Why we need good computational models of peace and love
by Sebastian Benthall
“Data science” doesn’t refer to any particular technique.
It refers to the cusp of the diffusion of computational methods from computer science, statistics, and applied math (the “methodologists”) to other domains.
The background theory of these disciplines–whose origin we can trace at least as far back at cybernetics research in the 1940’s–is required to understand the validity of these “data science” technologies as scientific instruments, just as a theory of optics is necessary to know the validity of what is seen through a microscope. Kuhn calls these kinds of theoretical commitments “instrumental commitments.”
For most domain sciences, instrumental commitment to information theory, computer science, etc. is not problematic. It is more so with some social sciences which oppose the validity of totalizing physics or formalism.
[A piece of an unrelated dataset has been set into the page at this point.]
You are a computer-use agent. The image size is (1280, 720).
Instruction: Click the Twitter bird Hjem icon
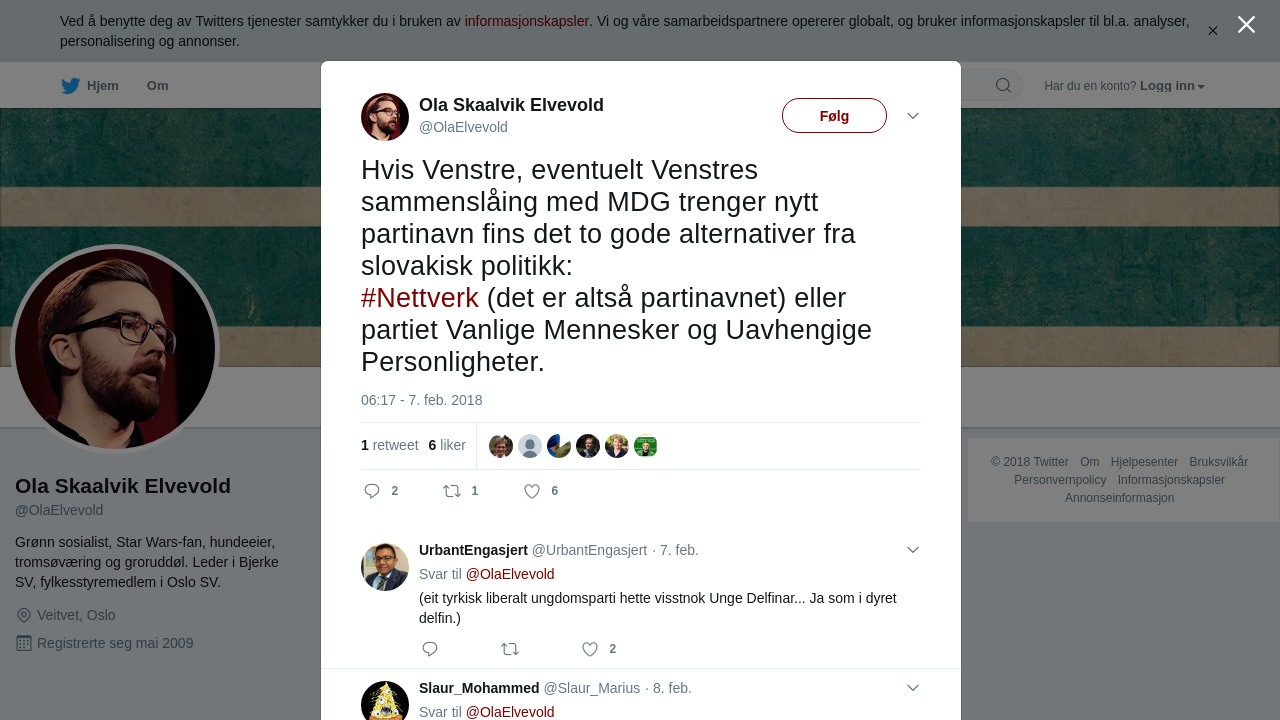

There aren’t a lot of them left because our mobile phones more or less instrumentally commit us to the cybernetic worldview. Where there is room for alternative metaphysics, it is because of the complexity of emergent/functional properties of the cybernetic substrate. Brier’s Cybersemiotics is one formulation of how richer communicative meaning can be seen as a evolved structure on top of cybernetic information processing.
If “software is eating the world” and we don’t want it to eat us (metaphorically! I don’t think the robots are going to kill us–I think that corporations are going to build robots that make our lives miserable by accident), then we are going to need to have software that understands us. That requires building out cybernetic models of human communication to be more understanding of our social reality and what’s desirable in it.
That’s going to require cooperation between techies and humanists in a way that will be trying for both sides but worth the effort I think.